### Selected text
———
‘If He Can Do It at 66, Why Can’t I?’: Retired Delhi HC Judge Trekked to Everest Base Camp at 64

‘If He Can Do It at 66, Why Can’t I?’: Retired Delhi HC Judge Trekked to Everest Base Camp at 64


In November 2024, a little over a year after retiring from the Delhi High Court, Justice Poonam A Bamba boarded a flight to Nepal with surprisingly little idea of what she had signed up for.

The plan, if it could even be called that, belonged largely to her husband. She had not spent years preparing for Everest Base Camp, researching trekking routes or training for high-altitude endurance. In fact, she says she was never even supposed to go.

“My husband was going. I wasn’t even going to go initially,” she says, laughing at the memory. “I remember thinking, ‘How did this idea get into this man’s head?’ Eventually, only one person agreed to go with him. I thought to myself — if he can do this at 66, why can’t I?”

That impulsive moment of solidarity would take Justice Bamba — who spent 19 years in the Delhi judiciary — across suspension bridges, through dense Himalayan forests, past glaciers and frozen rivers, and all the way to the Mount Everest Base Camp at 5,364 metres. She was 64 years old. 

What followed was ten days of walking nearly eight hours a day, covering over 65 kilometres of some of the most breathtaking and unforgiving terrain on the planet.

What she expected to be a physically demanding trek slowly became something far more reflective. Months later, while speaking about the journey, Justice Bamba returns repeatedly to the same ideas: fear, ageing, discipline and the strange confidence that comes from discovering your body can do more than you assumed.

A plan that was never made

Anil Bamba, Justice Bamba’s husband, is a former bureaucrat and an inveterate traveller who has visited around 100 countries. The EBC trek had been on his radar for a while. Finding companions proved harder.
———
### The records
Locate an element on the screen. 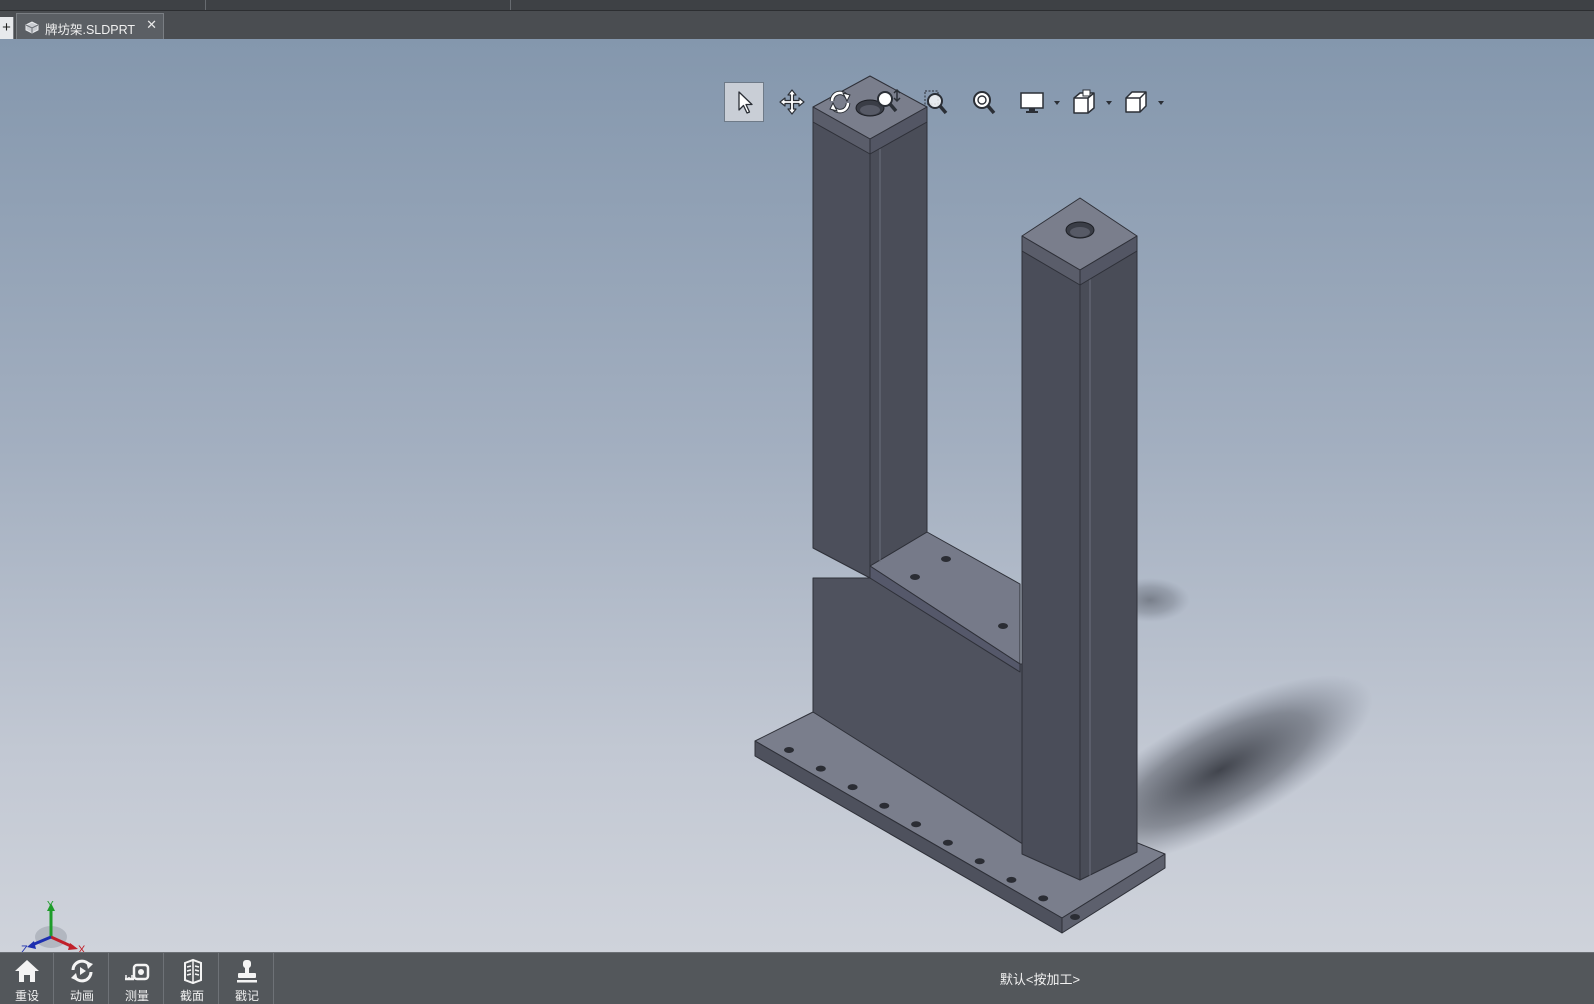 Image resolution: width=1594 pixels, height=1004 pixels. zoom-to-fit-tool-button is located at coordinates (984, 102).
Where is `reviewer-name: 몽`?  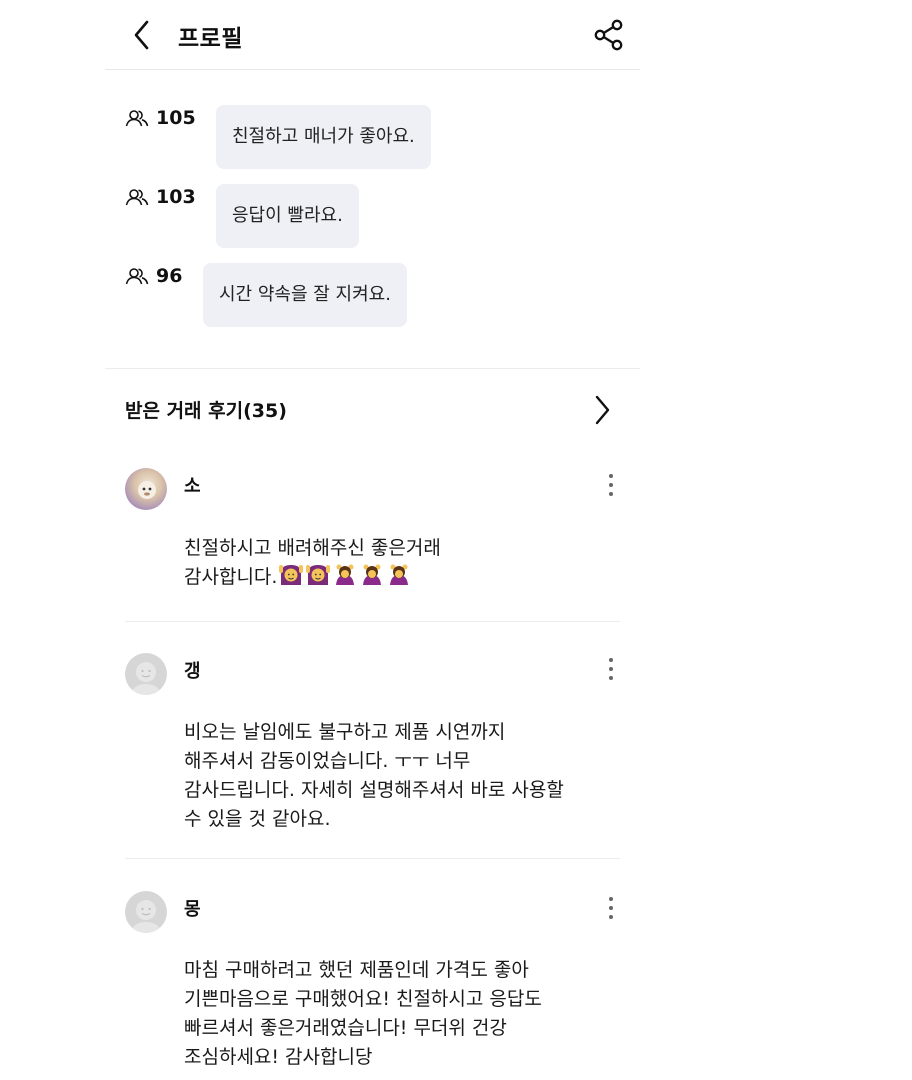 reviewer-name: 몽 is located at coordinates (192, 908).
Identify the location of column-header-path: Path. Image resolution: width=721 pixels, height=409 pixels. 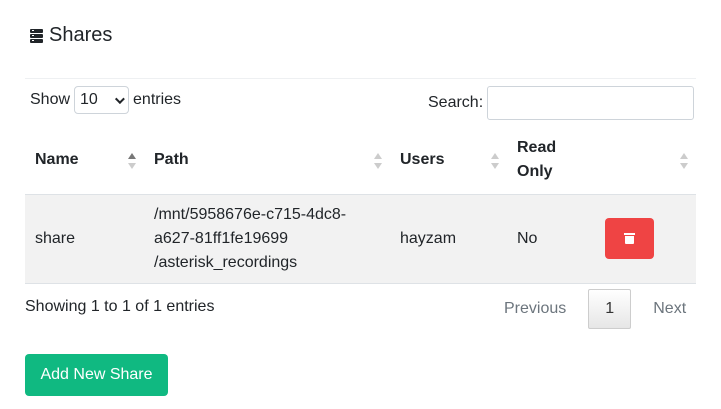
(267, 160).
———
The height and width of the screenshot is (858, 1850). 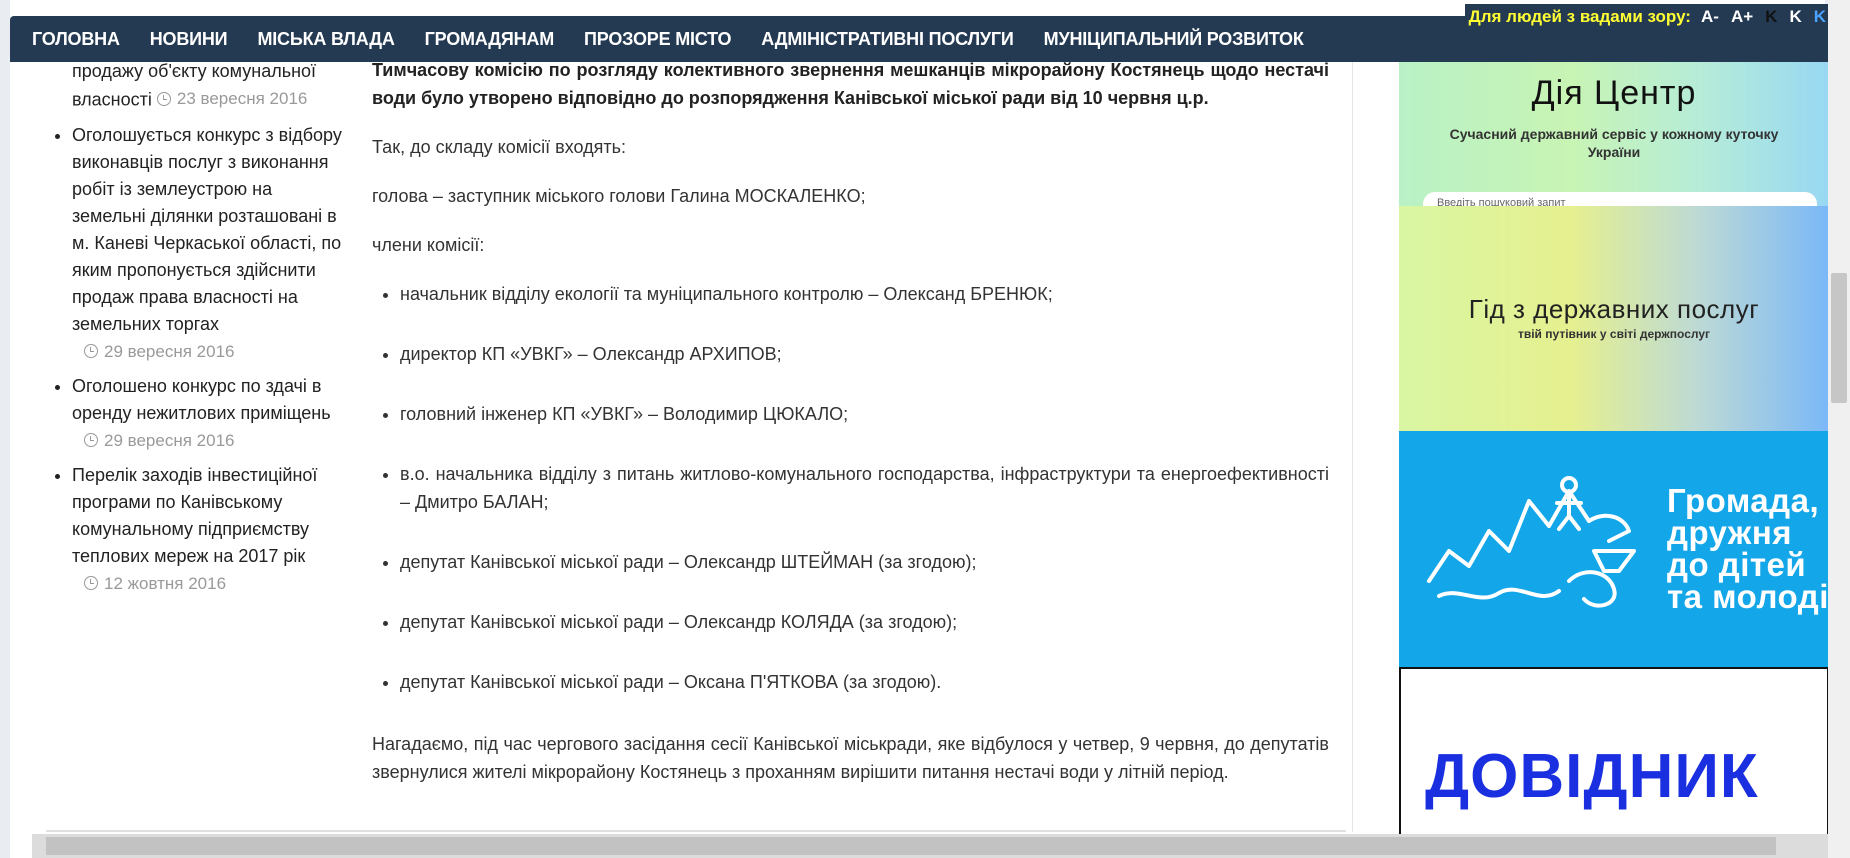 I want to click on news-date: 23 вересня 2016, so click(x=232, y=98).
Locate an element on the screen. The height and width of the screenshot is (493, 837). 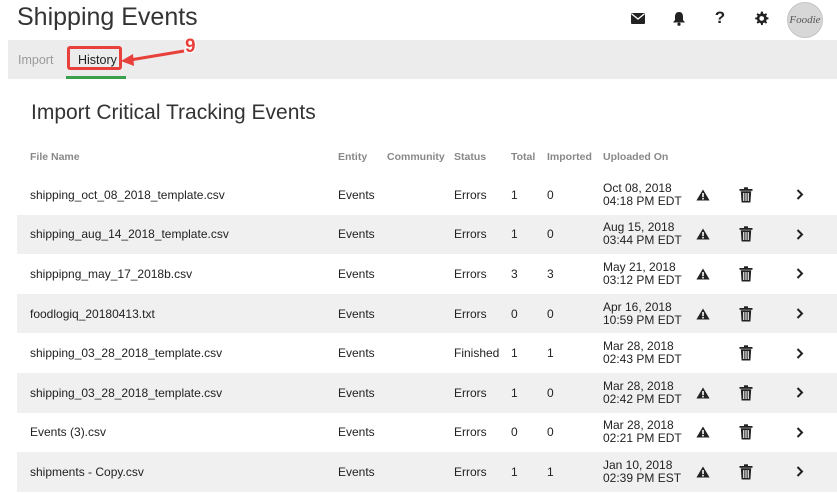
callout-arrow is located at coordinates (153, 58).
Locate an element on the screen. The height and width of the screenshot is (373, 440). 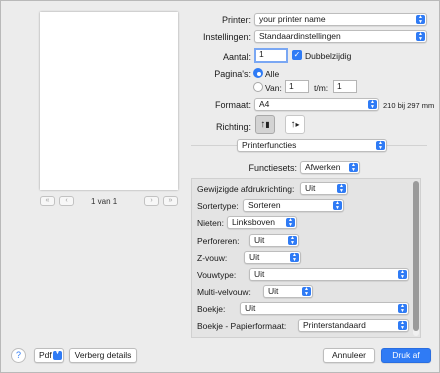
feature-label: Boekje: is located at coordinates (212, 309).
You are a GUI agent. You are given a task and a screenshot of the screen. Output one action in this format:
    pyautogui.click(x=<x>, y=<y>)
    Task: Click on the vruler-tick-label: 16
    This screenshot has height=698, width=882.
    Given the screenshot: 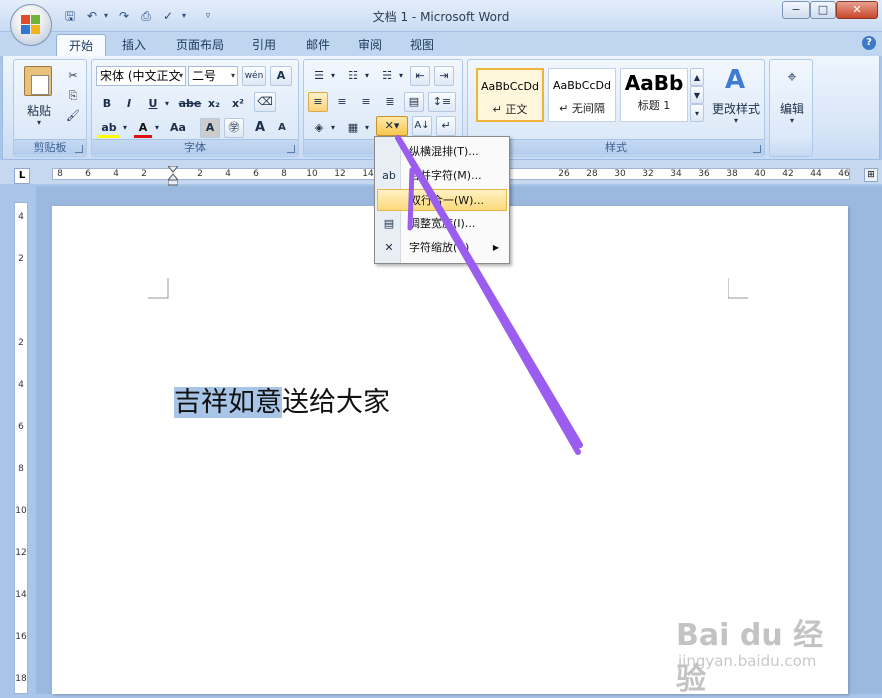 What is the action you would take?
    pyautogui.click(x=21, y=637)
———
### To-do item A
Shift every coordinate in the answers up by 38 and write the records again, requests included, starting with the line that contains "Identify the location" and going on through the line that contains "(267, 160).". Leave the pictures out.
### To-do item B
Carry on the article about the retired judge's Everest Base Camp trek from its last sentence.

### Written answer A
Identify the location of column-header-path: Path. Image resolution: width=721 pixels, height=409 pixels. 
(305, 198).

### Written answer B
Poonam Bamba
With no gym training or altitude prep, Justice Bamba relied on years of disciplined living — daily walks, meditation, dancing, and pranayama — to reach Everest Base Camp. Photograph: (Poonam Bamba)

Before the trip, Justice Bamba consulted a contact in the Air Force’s Mountain Flying Division, who assessed her fitness and gave her a cautious but encouraging nod. Beyond that, she did not train. “My friend told me you’re taking this very lightly,” she says. She disagrees. “I believe something like this has more to do with your mind and your mental makeup.”

Her preparation, it turned out, was simply a disciplined life. She wakes early and meditates, dances, or practices pranayama depending on her mood. “When I am feeling thoughtful,” she says, “I prefer to dance.” A five-kilometre walk every morning is, in her words, “constant, non-negotiable.” No altitude training, no gym regimen — just the daily walk, the dancing, the breath work. The mountain, in the end, seemed to agree this was enough.

They packed light and began the trek at Lukla, Nepal’s small mountain airstrip that serves as the gateway to the Everest trail. They had a Sherpa guide and carried only what they needed. They were, as Justice Bamba would say repeatedly, going for joy — not for achievement, not for proof, not to show anyone anything. “We went as the river flows,” she says. That phrase — as the river flows — turns out to be something close to her personal philosophy.

The mountain’s curriculum

What the Himalayas teach, they teach without mercy and without hurry.

Altitude does strange things to appetite, and Justice Bamba struggled to eat breakfast each morning. “Those first steps of each day required total mental strength,” she says quietly. “We would order food at the lodges and couldn’t eat much of it. Mostly we had warm soup and ginger honey tea.”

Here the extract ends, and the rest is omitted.